James Rosewell writes:
Tonight’s BBC Apprentice was about building a Mobile Application. Two teams of supposedly bright entrepreneurial talent were tasked with creating a Mobile App in 2 days. The App with the highest number of downloads 24 hours after being launched would win this stage of the competition. App stores didn’t include Apple, but did include Nokia, Android and Blackberry.
Time and technology limitations resulted in the teams sticking to basic graphics and sounds. Both teams opted for humour. The Girls opted for irritating noises packaged as “Ampi Apps”, and the Boys chose catchphrases under the title “Slangatang”. The Boys were better organised and their production values were a lot higher. However the Girls eventually went on to win with over 10k downloads. In contrast the Boys achieved just under 4k downloads.

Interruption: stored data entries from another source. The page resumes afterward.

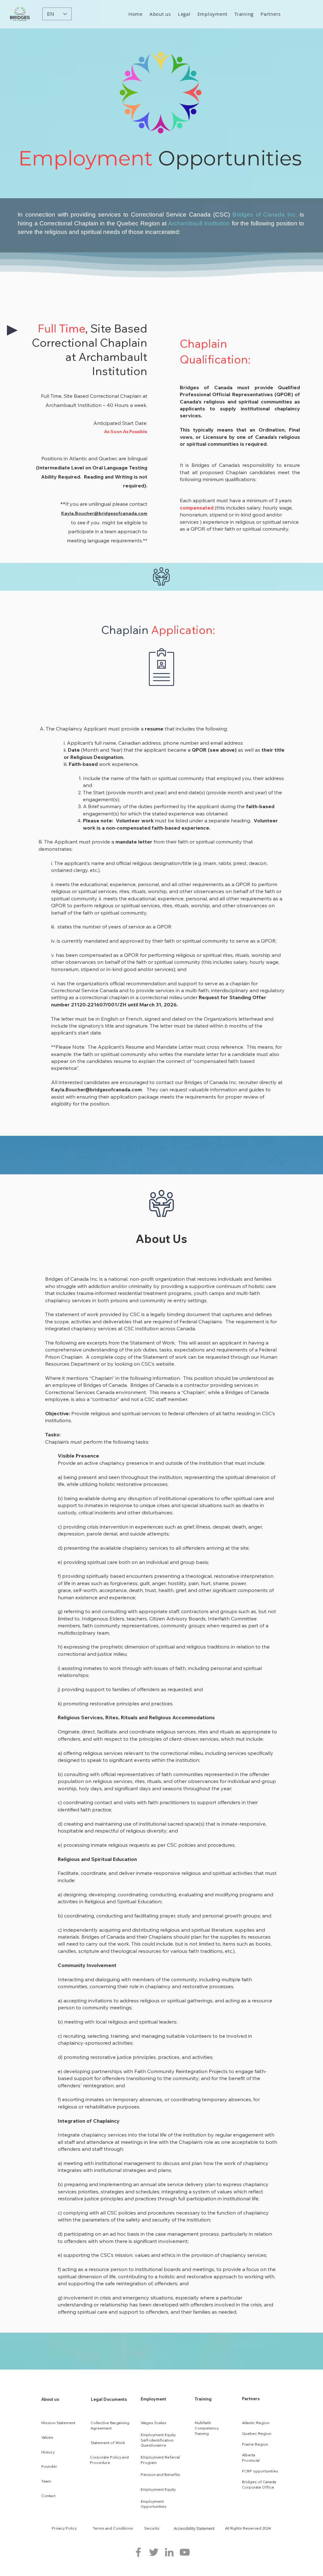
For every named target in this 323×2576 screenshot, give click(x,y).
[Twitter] (154, 2552)
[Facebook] (138, 2552)
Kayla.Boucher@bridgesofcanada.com (104, 513)
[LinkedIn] (169, 2552)
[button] (160, 14)
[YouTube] (185, 2552)
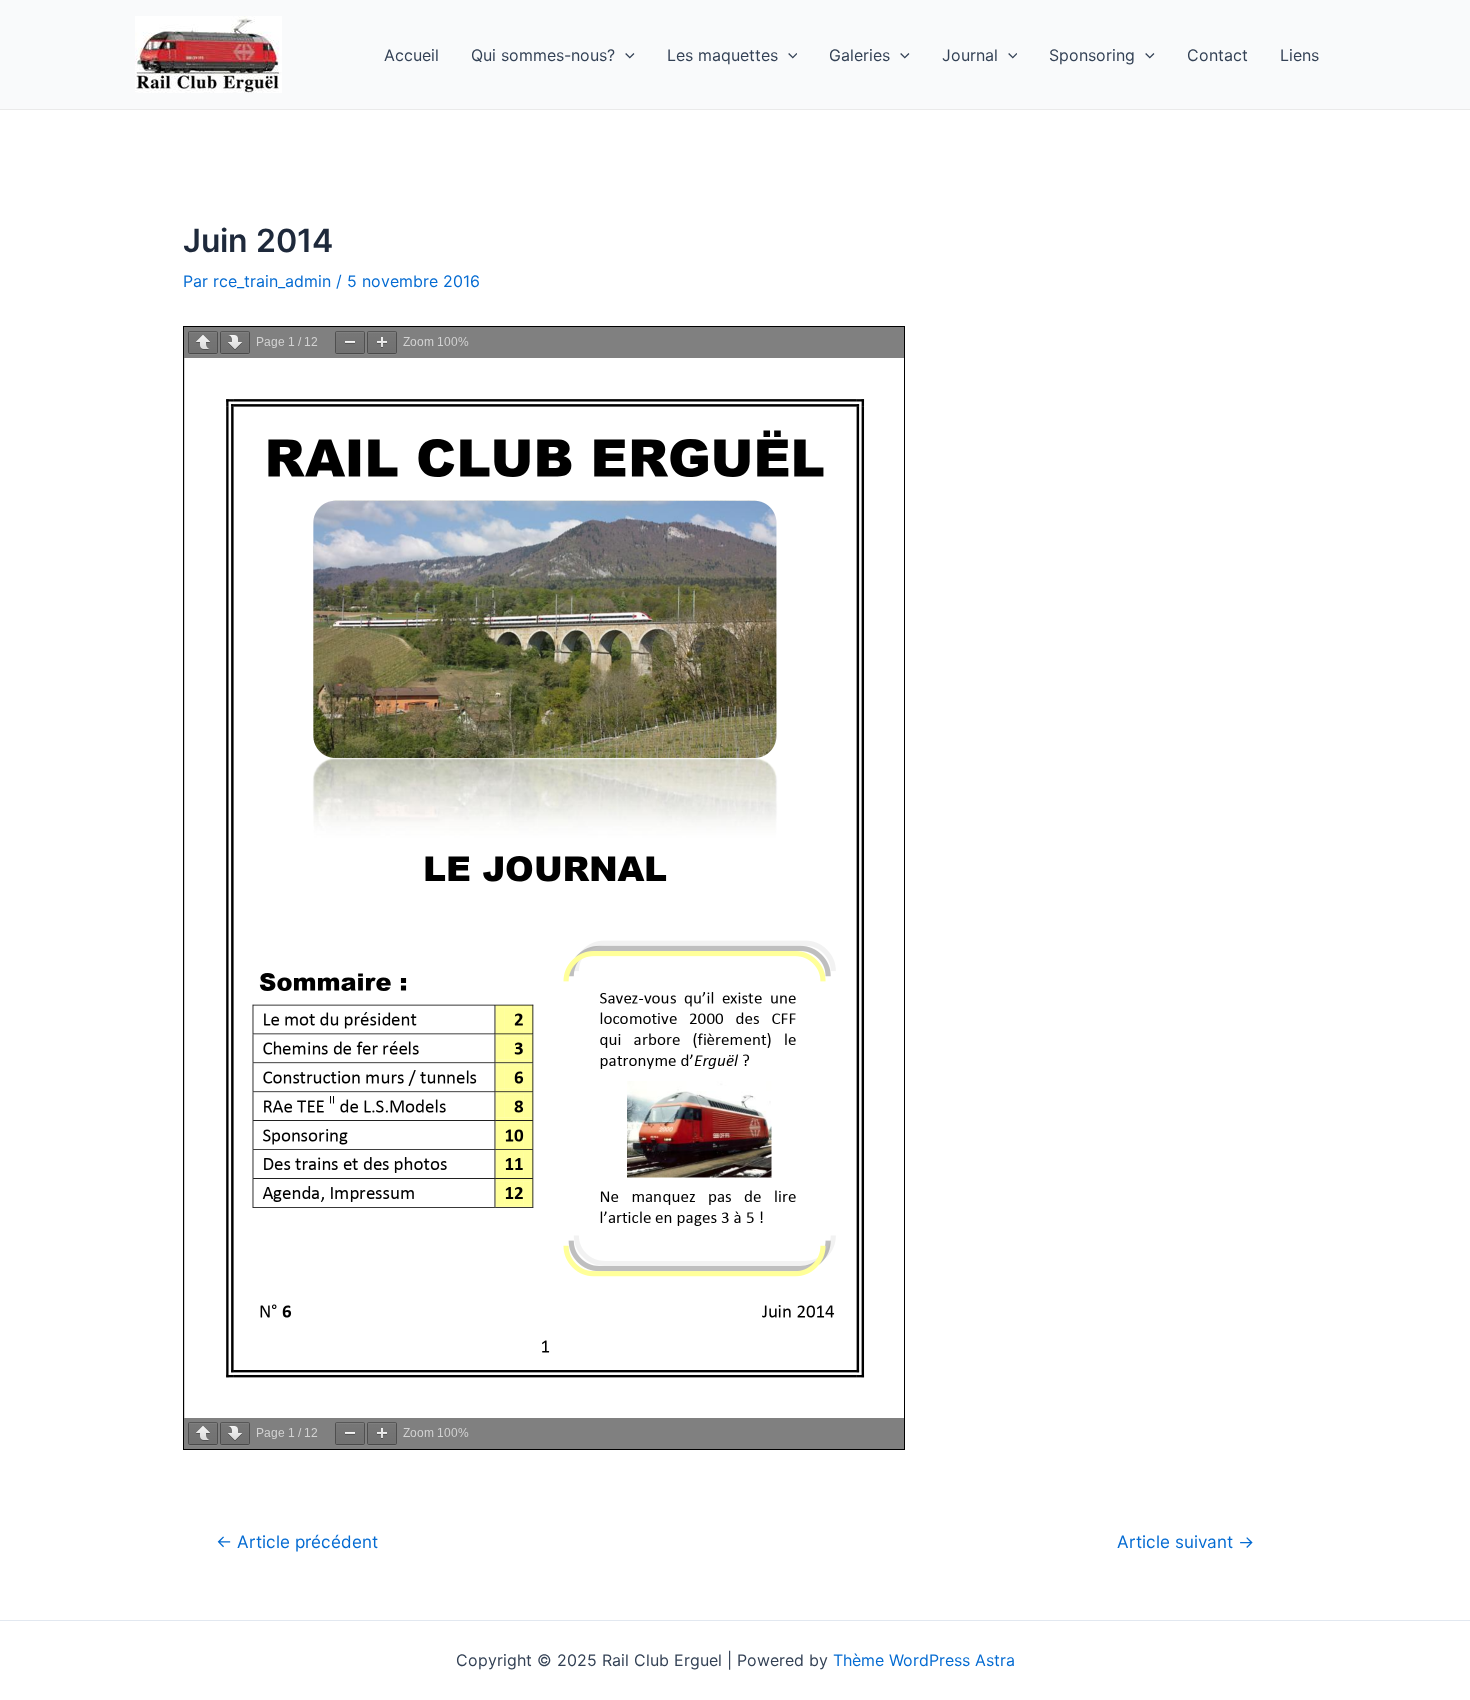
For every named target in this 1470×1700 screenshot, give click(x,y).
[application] (625, 55)
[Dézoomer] (350, 342)
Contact (1217, 55)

So what made the difference? The teams were each given the opportunity to pitch to 3 major web sites for a single review. The Boys application was featured on TechCrunch and Pocket-lint. The Girls featured on Wired. The Wired endorsement, with the larger number of global followers, was the major factor in the success of the Girls application.
Would Wired, TechCrunch or Pocket-lint have reviewed these applications had they not been part of the BBC Apprentice programme? I don’t think so. There are tens of thousands of applications like these out there. We don’t know if the BBC paid them. However we now have some very public numbers on the influence of these three web sites.
In addition to the importance of influential endorsement, this episode of the Apprentice highlights the need for quality content or value adding services. Both applications had neither, and couldn't, given the limitations. There’s a market for mobile applications that re-purpose existing quality content or services to make them more accessible via the small form factor and portable mobile device. However there’s a limited market for the tens of thousands of wannabe applications that repackage the same old ideas. It's hard to be different and great.
We now know that influential endorsement can be acquired if you have the right status. This makes separating the wheat from the chaff even harder. I also wonder if the Apprentice, in the UK at least, will encourage individuals with half-baked ideas to have a go at producing mobile applications, further exaggerating the problem.
Incidentally, these applications were published on 1st October 2010, which gives Apprentice addicts some idea of how far in advance the show is recorded.